I - 6 Conclusion - La Communauté : Lien identitaire et federateur

L’ancien système mandarinal, bâti sur le confucianisme d’état, a souvent été présenté comme un cadre rigide et sclérosant. Il est vrai que la vision immobile du monde que véhicule le confucianisme ne laisse aucune place à l’individualité. Mais sa force était au sein même de sa fermeture que permettait l’unicité de la pensée littéraire. A travers l’étude des textes classiques, l’enseignement vise le renoncement à toute pensée personnelle : il s’agit de s’imprégner de la pensée du maître pour ne s’exprimer qu’à travers elle.

Les différentes communautés emboîtées offraient un cadre référent, où chaque individu était un élément situé, socialement, religieusement, politiquement. Un fort sentiment identitaire d’appartenance en résultait et le respect des règles, dans la conscience de cet ensemble, assurait l’ordre de l’univers.

La cellule familiale, qui respecte toujours le culte des ancêtres, est issue de cette société confucianiste. Absolument tous les écrits affirment son importance, au point de la transformer en tabou. Les témoignages d’amies vietnamiennes m’incitent à rester prudente vis à vis de cette affirmation, du moins à Hô Chi Minh Ville703. Tous concordent pour affirmer les devoirs que chacun doit à un membre de sa famille directe. Mais s’il s’agit de profond respect pour les parents ou les grands parents, les relations entre frères et soe urs sont souvent basées sur des conflits latents704. La famille devient de plus en plus nucléaire705 et elle semble primordiale avant tout comme base du réseau relationnel dont nous avons vu qu’il est essentiel dans les modes d’actions développés.

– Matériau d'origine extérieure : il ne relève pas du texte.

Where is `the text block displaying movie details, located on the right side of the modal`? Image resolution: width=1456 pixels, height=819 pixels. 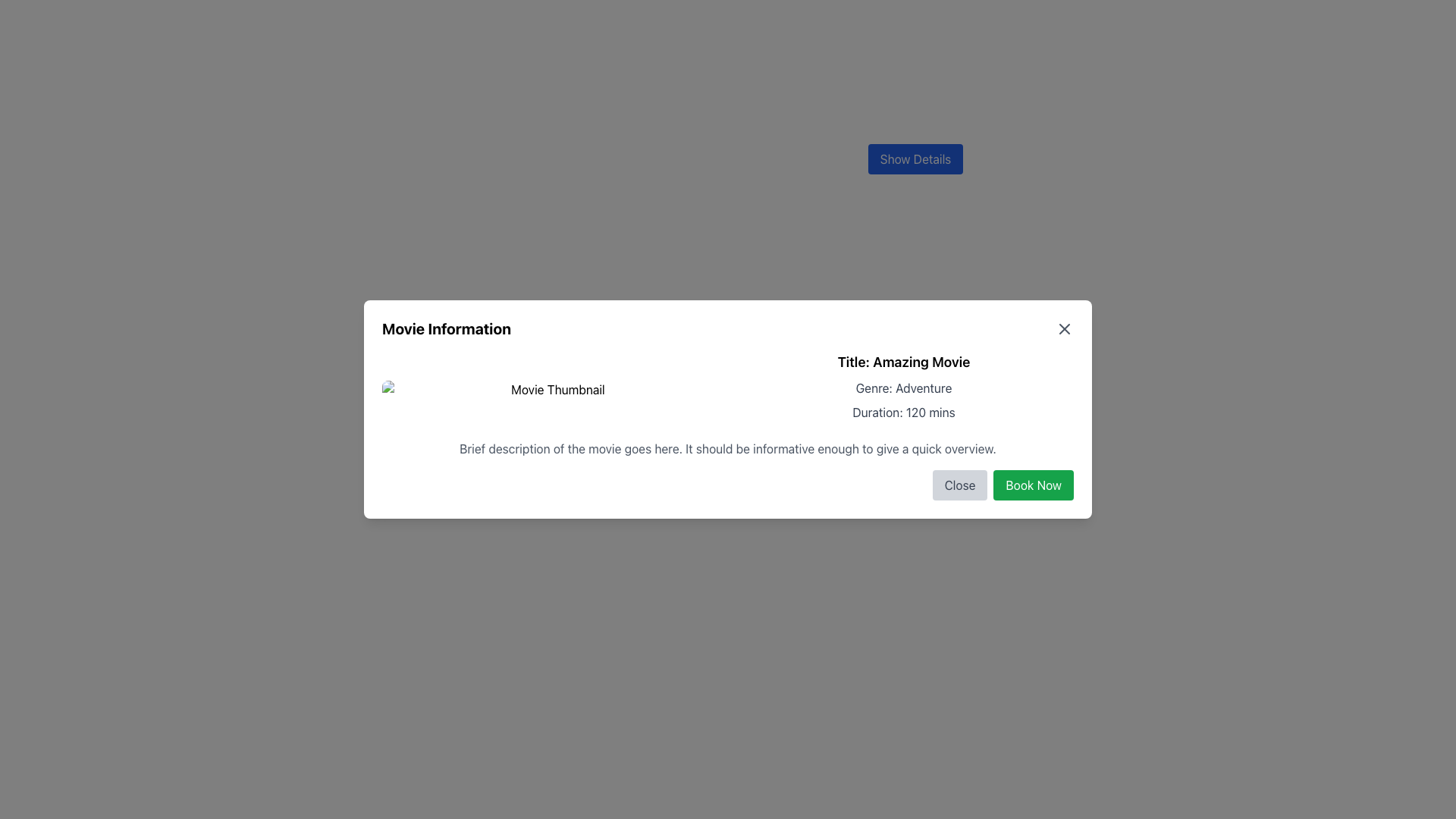 the text block displaying movie details, located on the right side of the modal is located at coordinates (903, 388).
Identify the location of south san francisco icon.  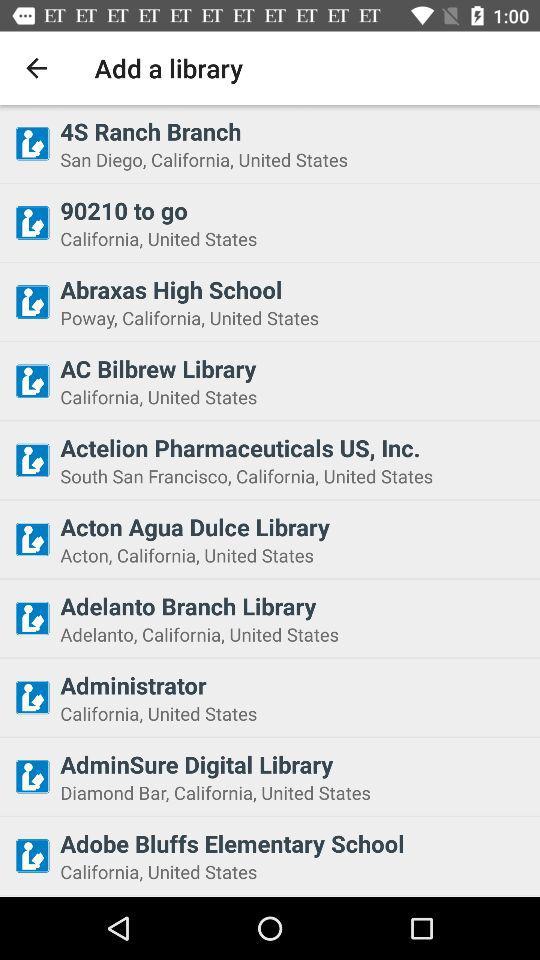
(293, 476).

A ce titre, si aujourd’hui devenir fonctionnaire n’est plus l’idéal de chacun, il reste qu’il est important, dans le cadre d’un fonctionnement par réseau, d’avoir quelqu’un d’influent dans la famille.

Entre la famille et la nation plus aucune communauté ne vient assurer la cohésion de l’ensemble qui se structure alors par le biais des administrations étatiques à travers des rapports de contrôle. En milieu urbain, des communautés factuelles, généralement de voisinage, se créent de façon à remédier au manque de référent du système actuel. Sébastien Wust706 a montré l’importance de ces liens dans les milieux défavorisés, alors que l’illégalité, fréquente, y est généralement synonyme de désengagement complet de l’Etat.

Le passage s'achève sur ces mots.